## THE DATA
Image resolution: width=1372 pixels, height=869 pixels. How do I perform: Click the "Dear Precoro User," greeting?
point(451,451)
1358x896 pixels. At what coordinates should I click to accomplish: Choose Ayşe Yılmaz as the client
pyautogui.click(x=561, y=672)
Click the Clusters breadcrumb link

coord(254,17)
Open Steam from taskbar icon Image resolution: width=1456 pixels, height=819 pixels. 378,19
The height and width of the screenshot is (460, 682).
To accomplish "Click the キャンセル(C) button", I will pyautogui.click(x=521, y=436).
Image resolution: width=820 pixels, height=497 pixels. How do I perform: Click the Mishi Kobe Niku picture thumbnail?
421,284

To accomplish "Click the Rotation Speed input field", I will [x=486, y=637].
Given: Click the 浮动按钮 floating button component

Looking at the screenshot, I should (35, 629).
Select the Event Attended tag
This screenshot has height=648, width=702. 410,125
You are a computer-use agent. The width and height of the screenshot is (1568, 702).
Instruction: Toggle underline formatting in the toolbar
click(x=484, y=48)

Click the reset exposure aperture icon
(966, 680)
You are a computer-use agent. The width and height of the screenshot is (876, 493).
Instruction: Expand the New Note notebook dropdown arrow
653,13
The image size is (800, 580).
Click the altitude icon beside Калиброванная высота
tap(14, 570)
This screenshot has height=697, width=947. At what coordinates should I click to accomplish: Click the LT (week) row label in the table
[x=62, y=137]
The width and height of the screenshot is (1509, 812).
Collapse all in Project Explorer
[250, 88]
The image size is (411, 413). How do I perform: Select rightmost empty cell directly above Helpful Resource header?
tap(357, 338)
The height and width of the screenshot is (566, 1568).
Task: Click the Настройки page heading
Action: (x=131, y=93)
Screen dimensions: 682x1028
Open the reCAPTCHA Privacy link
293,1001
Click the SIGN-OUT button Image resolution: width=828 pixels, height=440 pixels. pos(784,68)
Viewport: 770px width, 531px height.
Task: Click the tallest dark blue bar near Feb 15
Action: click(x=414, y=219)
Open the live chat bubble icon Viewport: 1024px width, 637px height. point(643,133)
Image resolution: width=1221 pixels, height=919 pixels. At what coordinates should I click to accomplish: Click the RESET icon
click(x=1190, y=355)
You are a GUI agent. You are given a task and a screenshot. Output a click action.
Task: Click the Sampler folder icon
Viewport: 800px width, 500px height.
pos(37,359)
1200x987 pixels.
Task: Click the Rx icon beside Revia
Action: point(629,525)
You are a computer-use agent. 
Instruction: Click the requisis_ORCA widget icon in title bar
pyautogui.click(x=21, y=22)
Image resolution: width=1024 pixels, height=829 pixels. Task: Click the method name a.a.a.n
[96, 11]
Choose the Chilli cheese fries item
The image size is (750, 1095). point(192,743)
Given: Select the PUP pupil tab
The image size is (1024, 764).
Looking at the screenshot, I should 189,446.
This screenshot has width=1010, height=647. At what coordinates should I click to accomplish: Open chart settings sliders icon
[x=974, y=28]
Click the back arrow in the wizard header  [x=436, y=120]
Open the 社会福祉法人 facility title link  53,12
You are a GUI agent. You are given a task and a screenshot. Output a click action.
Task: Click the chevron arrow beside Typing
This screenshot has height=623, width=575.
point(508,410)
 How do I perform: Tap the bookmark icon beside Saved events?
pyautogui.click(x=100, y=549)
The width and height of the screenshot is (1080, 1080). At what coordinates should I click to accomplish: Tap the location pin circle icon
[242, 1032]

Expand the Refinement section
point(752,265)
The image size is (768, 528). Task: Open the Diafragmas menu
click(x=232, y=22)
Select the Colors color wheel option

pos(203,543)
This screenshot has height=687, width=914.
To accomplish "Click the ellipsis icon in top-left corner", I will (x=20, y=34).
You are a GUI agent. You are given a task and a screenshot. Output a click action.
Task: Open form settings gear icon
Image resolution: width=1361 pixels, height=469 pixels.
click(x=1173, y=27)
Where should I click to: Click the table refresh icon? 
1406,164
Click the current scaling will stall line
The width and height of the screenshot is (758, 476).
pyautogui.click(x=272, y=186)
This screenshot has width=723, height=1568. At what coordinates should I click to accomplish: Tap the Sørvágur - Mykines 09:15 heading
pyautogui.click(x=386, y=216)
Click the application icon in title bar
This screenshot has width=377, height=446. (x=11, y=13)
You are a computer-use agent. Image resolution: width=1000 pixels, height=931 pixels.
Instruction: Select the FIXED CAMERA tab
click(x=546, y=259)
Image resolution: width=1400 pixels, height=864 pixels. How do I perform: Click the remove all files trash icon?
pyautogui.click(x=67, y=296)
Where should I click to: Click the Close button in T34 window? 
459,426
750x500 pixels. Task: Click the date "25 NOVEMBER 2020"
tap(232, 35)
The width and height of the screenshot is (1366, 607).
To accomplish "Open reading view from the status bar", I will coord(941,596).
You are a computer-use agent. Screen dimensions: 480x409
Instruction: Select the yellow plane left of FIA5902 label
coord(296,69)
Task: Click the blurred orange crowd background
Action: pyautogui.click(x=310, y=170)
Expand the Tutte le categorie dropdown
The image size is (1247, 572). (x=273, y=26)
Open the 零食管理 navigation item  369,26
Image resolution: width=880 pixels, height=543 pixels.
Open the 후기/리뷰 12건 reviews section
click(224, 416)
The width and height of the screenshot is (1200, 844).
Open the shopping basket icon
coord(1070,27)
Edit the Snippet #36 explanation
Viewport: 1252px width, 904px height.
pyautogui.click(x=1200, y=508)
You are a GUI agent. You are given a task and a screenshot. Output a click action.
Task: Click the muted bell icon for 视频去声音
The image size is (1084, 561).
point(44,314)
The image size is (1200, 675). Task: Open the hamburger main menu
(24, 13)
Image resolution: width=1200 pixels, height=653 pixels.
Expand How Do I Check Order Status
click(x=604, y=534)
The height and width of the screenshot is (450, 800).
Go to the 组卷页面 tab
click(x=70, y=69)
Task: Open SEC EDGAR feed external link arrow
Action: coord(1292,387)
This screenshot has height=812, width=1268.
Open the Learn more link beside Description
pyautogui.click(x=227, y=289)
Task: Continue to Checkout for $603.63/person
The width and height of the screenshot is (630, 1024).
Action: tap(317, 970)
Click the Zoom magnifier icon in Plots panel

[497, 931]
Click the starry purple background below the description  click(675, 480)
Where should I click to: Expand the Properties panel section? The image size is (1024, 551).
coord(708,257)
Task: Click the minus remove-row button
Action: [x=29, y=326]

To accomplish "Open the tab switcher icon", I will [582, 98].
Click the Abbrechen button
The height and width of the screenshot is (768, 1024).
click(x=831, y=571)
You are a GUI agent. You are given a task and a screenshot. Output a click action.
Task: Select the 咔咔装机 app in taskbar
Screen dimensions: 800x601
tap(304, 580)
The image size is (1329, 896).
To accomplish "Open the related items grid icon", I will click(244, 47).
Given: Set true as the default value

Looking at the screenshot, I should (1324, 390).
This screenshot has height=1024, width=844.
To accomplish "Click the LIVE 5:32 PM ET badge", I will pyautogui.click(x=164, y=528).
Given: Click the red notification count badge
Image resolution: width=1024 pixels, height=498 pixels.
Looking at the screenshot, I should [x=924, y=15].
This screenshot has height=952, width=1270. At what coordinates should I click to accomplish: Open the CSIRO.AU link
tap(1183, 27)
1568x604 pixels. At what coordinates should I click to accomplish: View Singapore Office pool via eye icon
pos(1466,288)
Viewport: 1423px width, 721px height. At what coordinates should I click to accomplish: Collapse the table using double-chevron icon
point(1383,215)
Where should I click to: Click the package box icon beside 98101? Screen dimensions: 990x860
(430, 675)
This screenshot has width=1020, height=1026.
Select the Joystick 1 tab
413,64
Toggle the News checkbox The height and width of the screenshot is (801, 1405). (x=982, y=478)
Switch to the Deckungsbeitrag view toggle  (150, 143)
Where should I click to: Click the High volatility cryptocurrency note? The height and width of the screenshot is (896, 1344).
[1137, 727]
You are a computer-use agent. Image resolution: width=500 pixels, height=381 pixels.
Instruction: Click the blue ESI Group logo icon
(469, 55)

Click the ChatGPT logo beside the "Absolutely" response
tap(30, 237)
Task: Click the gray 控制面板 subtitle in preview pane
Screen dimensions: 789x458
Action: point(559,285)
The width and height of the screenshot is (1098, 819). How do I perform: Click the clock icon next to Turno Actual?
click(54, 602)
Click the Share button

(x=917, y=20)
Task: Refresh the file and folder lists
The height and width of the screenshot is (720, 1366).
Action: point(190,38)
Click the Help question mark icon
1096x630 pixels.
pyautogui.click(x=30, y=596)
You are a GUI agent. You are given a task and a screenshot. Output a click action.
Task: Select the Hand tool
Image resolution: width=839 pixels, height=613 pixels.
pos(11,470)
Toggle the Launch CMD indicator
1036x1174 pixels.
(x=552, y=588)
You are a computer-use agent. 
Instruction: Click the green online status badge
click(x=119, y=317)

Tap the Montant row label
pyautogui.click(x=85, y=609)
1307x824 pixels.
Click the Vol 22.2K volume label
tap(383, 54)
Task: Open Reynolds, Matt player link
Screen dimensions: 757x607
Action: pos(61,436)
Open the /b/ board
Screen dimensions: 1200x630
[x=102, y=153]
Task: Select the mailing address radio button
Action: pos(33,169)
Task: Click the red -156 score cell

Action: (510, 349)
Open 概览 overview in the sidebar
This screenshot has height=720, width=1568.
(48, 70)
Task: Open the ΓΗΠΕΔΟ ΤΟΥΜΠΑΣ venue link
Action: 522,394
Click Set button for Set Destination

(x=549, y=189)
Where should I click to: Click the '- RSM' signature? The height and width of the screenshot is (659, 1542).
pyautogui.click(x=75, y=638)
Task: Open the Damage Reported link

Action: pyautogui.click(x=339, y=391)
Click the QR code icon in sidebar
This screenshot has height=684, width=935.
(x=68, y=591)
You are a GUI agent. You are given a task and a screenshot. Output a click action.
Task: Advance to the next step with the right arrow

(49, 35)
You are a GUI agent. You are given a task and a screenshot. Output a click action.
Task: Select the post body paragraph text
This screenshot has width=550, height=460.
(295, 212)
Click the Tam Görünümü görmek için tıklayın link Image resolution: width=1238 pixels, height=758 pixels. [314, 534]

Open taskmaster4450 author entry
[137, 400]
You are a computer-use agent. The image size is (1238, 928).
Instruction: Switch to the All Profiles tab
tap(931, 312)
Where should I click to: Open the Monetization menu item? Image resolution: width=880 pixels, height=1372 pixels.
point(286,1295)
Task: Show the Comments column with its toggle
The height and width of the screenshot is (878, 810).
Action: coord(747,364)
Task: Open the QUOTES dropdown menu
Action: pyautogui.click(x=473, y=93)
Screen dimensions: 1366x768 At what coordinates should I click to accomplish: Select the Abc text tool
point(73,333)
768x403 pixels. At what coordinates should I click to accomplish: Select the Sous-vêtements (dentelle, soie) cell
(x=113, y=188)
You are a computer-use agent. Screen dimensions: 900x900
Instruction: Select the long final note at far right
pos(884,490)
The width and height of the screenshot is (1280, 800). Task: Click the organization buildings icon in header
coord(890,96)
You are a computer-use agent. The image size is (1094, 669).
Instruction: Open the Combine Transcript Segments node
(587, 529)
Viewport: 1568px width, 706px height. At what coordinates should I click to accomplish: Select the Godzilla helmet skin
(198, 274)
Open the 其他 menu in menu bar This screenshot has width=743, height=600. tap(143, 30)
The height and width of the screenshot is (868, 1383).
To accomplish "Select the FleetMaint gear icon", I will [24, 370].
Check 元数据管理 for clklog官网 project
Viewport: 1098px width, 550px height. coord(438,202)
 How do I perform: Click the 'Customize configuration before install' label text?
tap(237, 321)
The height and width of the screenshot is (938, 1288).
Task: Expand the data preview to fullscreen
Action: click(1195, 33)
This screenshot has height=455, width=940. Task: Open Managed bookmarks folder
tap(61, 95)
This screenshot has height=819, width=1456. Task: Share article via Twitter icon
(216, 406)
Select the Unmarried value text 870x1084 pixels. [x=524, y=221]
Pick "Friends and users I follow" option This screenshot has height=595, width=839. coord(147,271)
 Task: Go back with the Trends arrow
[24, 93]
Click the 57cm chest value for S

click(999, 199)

## WORK INSTRUCTION
Beginning with the line containing "Toggle the News" and ending with the line containing "Switch to the Deckungsbeitrag", extract those lines exactly from the listing above, and only those.

## EXPECTED ANSWER
Toggle the News checkbox The height and width of the screenshot is (801, 1405). (x=982, y=478)
Switch to the Deckungsbeitrag view toggle  (150, 143)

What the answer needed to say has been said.